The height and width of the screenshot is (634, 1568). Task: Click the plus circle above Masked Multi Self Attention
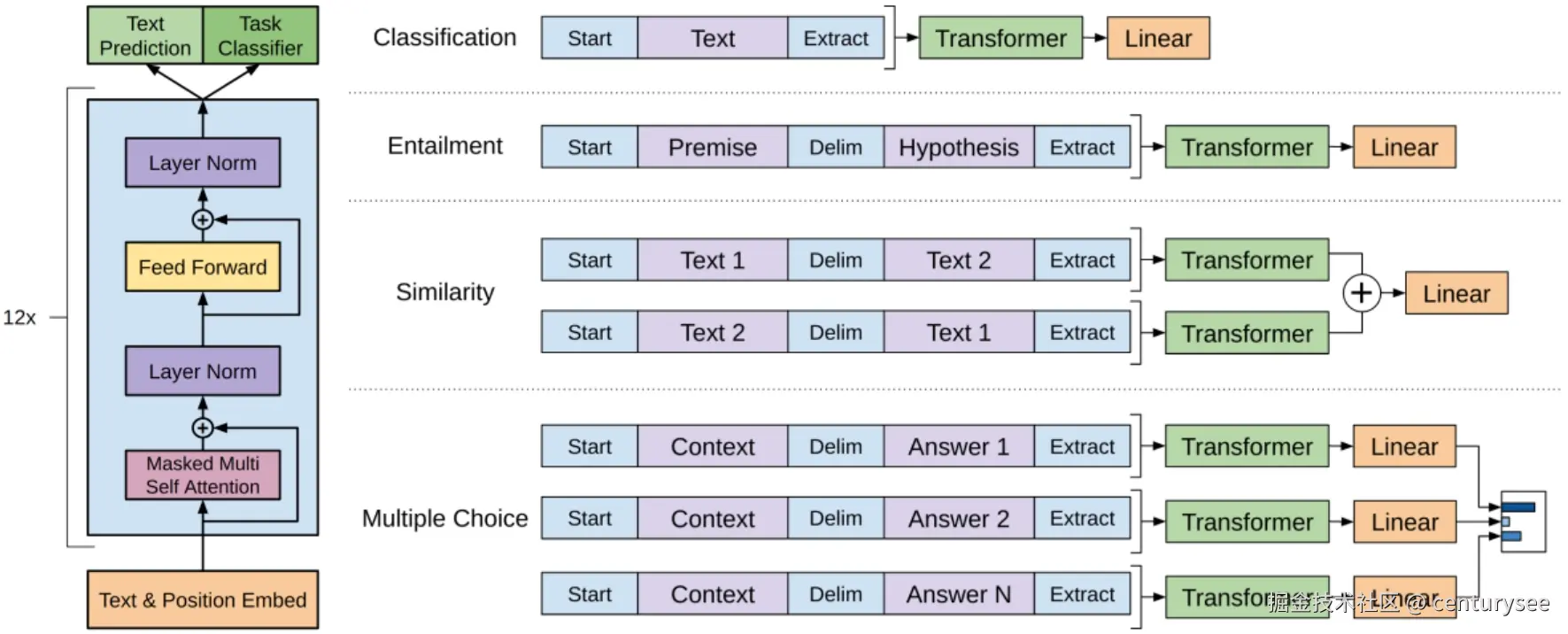point(203,428)
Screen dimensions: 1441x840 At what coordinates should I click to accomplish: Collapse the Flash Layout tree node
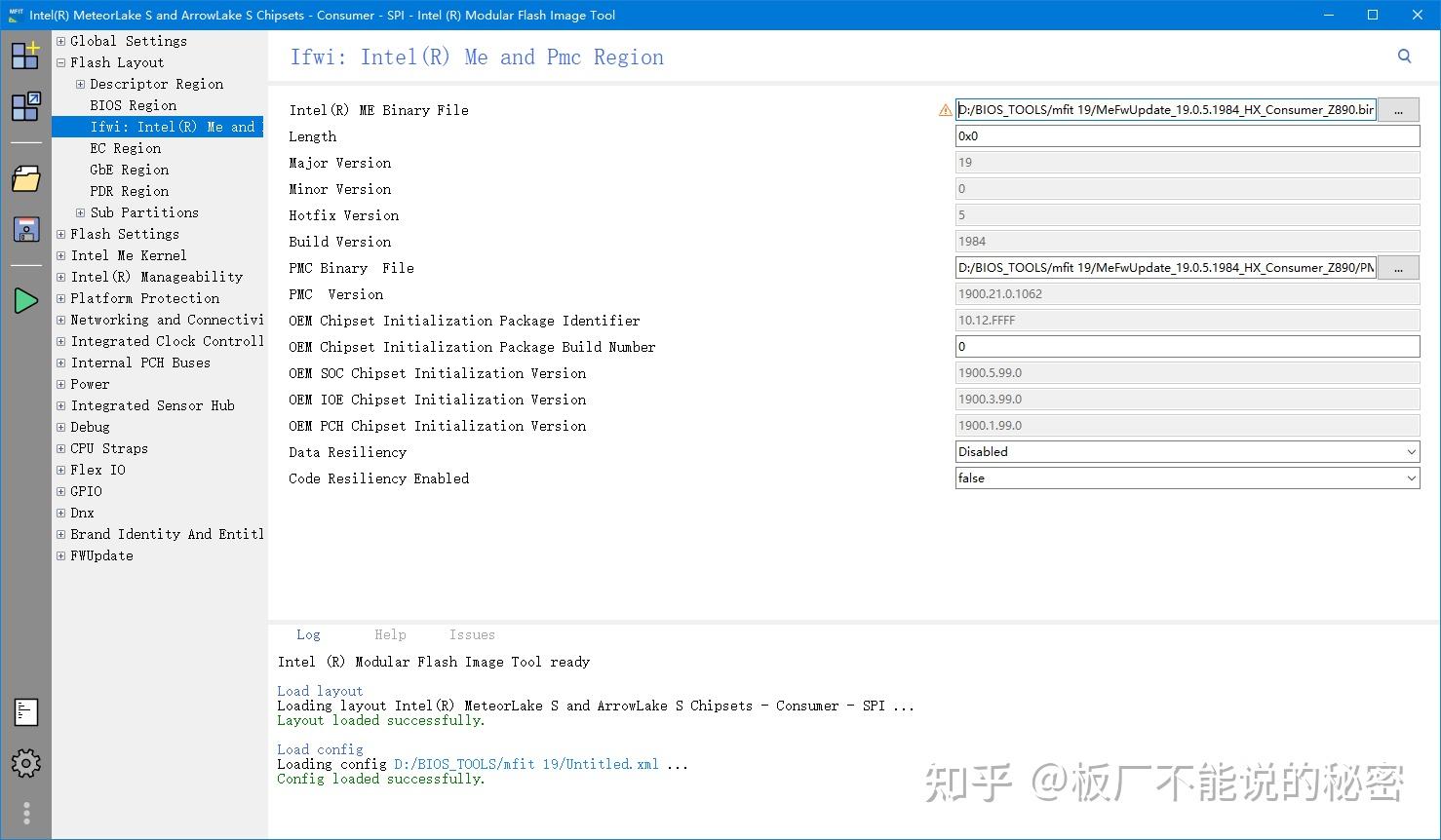(x=60, y=62)
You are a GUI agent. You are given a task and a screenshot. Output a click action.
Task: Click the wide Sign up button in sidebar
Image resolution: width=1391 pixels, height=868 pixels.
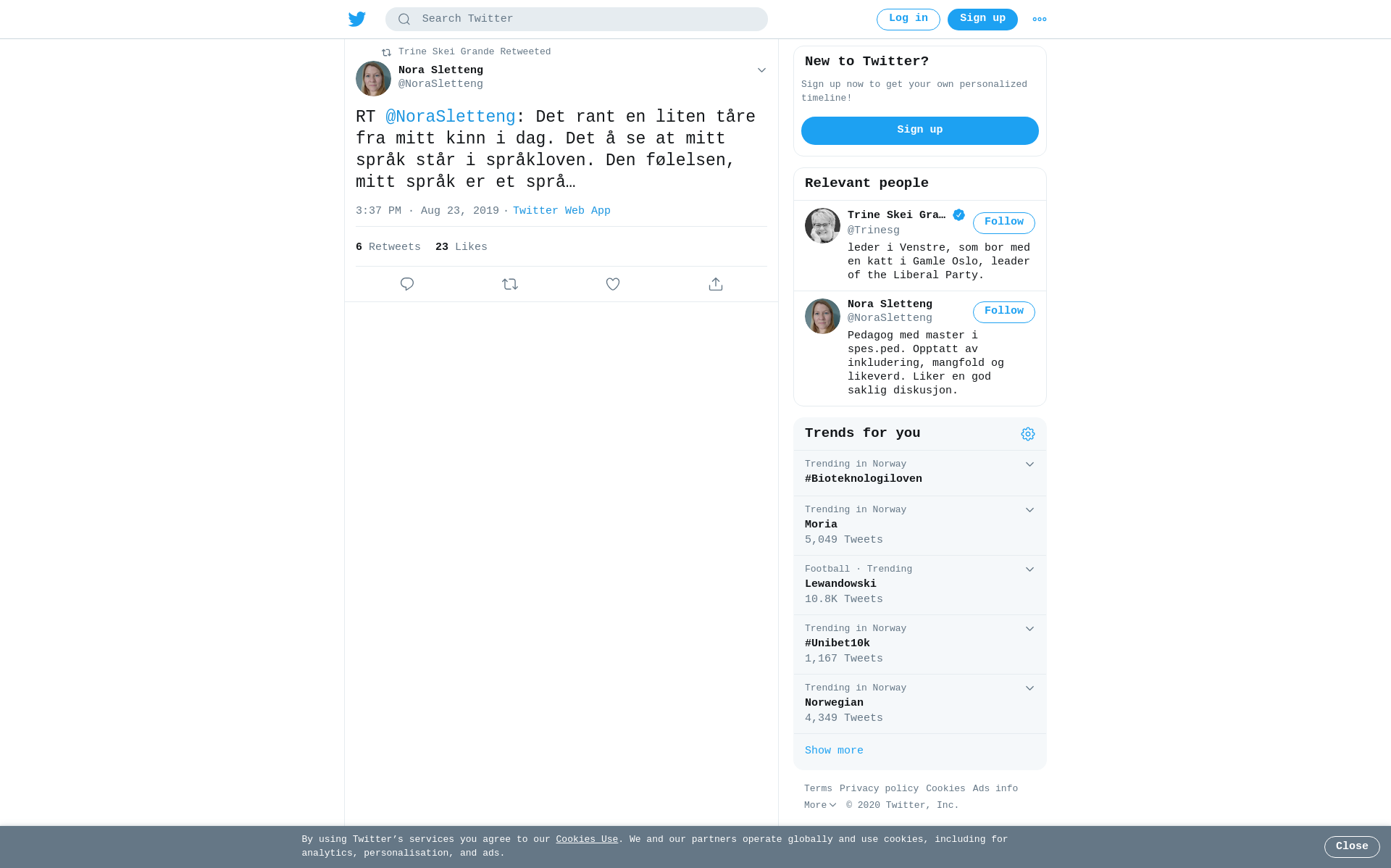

......

■ **EXERCISE GOAL**:
Pictures stay out; everything else in the listing above is to be repeated exactly.

■ **ANSWER TO THE PROBLEM**:
The height and width of the screenshot is (634, 1568). Task: Click the plus circle above Masked Multi Self Attention
point(203,428)
Screen dimensions: 1441x840 At what coordinates should I click to accomplish: Collapse the Flash Layout tree node
(x=60, y=62)
You are a GUI agent. You are given a task and a screenshot. Output a click action.
Task: Click the wide Sign up button in sidebar
Image resolution: width=1391 pixels, height=868 pixels.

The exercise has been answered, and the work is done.